Let's now look at our plot. On the outer edge we have the file systems split in categories (from top to bottom: disk-based, optical mediums, flash-based, network-based, cluster-based, memory-based, ancient). The size is proportional with the number of external symbols. Colors indicate the type of external symbols. The green represents functions, red is data, orange are read-only data, and light yellow is uninitialized data (BSS). To give a sense of proportions, the external symbols exported by the Linux Kernel, vmlinux, are also depicted. It was compiled in the same configuration as the rest of the file systems. To give some numbers: it exports a total of 9310 external symbols out of which 8047 are functions, 621 are writable variables, 159 are read-only and 483 are BSS data. The gray area from file systems indicates the external symbols which are not satisfied by the kernel but by some other kernel module. This is noticeable for nfs, nfsd and also the users of jbd/jbd2: ext3, ext4, ocfs2.

On the inner edge of vmlinux there is a plot that indicates the frequency which which each exported symbol is used by the file systems from right. One thing we noticed here is that variables are used pretty much with the same frequency as the functions.

The set of boxes from the inner edge of the file systems represents the percentage of the external symbols which are unique to each file system. We can see that virtually all the external symbols used by proc are only used by it. But having unique external symbols is not a rare feature: with the exception of ancient file systems all the other categories have members with various degree of "uniqueness".

The red arcs from inside depict the use-provide relationships between the file systems. As expected, the memory-based modules are the ones that are the main providers with proc and debufgs being the most popular one. We can also see that lockd is used by nfs and nfsd and also the relation between fat and vfat/msdos. A notable thing: there is no link between dlm and ocfs2/gfs2 because only the main kernel module was considered.
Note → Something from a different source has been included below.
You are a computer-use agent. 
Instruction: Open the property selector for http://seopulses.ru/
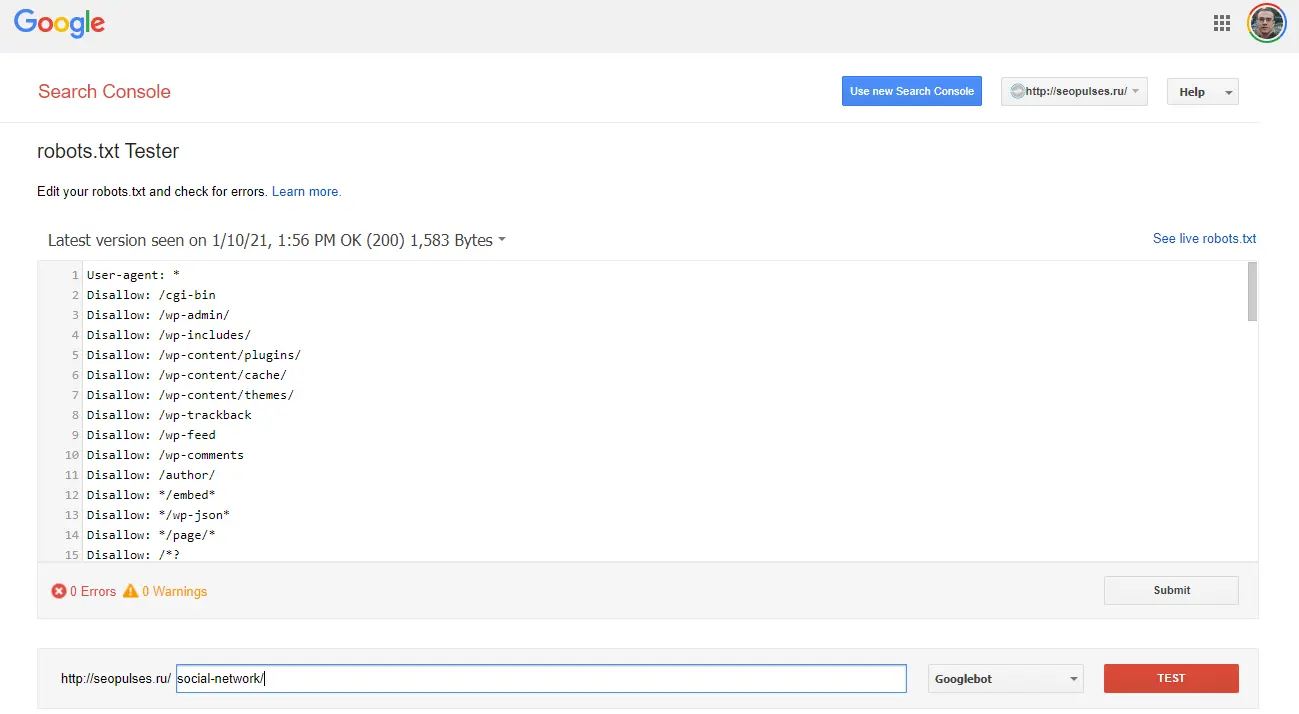1074,91
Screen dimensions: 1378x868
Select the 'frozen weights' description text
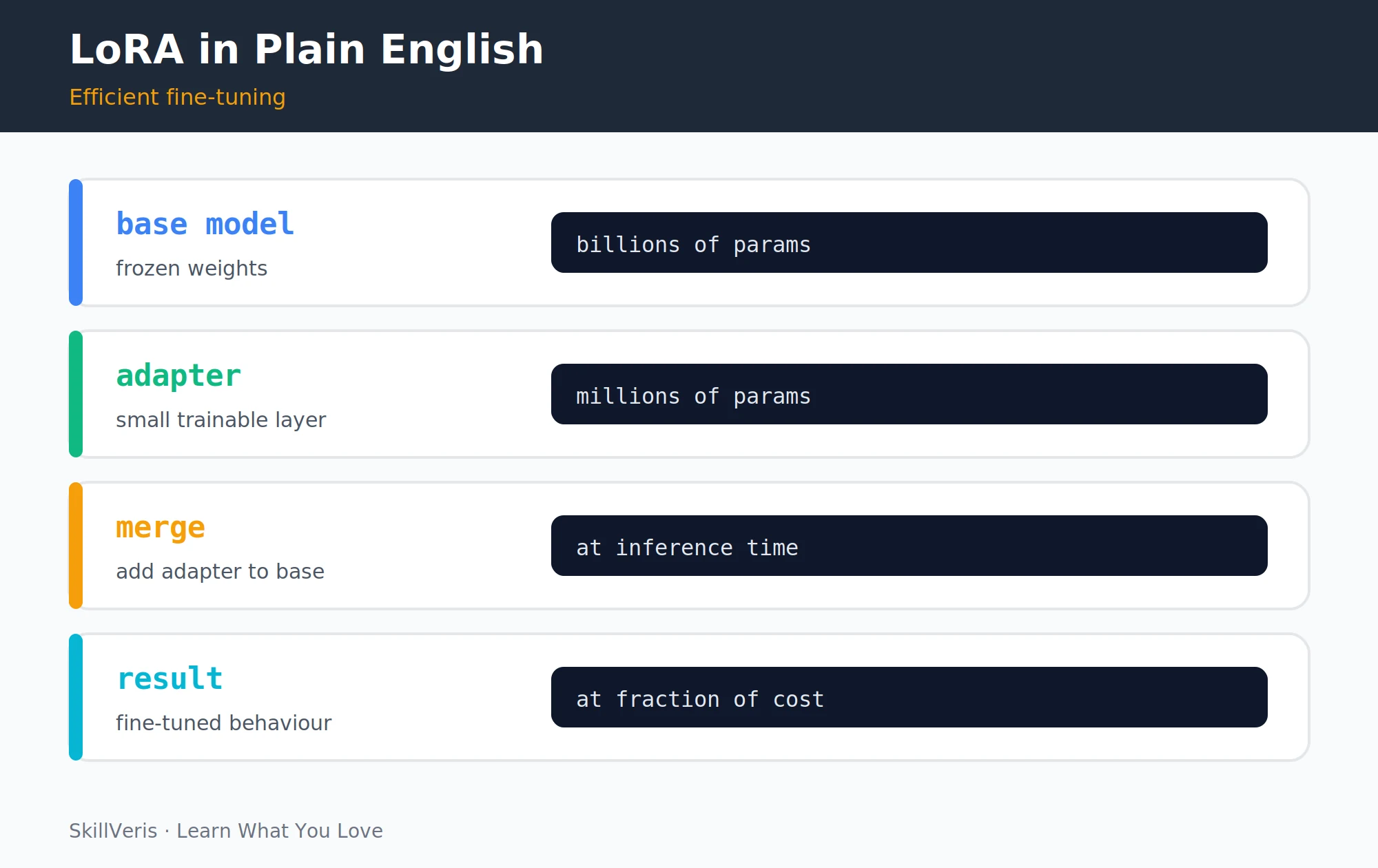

Treemap. A treemap is a visual representation of hierarchies using nested rectangles. The first version was introduced by Ben Shneiderman in 1990 in the context of visualization of directories structures. In our representation the size of the rectangle for each file systems is proportional with the number of external symbols used by it. The symbols exported by vmlinux are also depicted. The thicker lines indicate the boundaries of the seven categories we introduced earlier.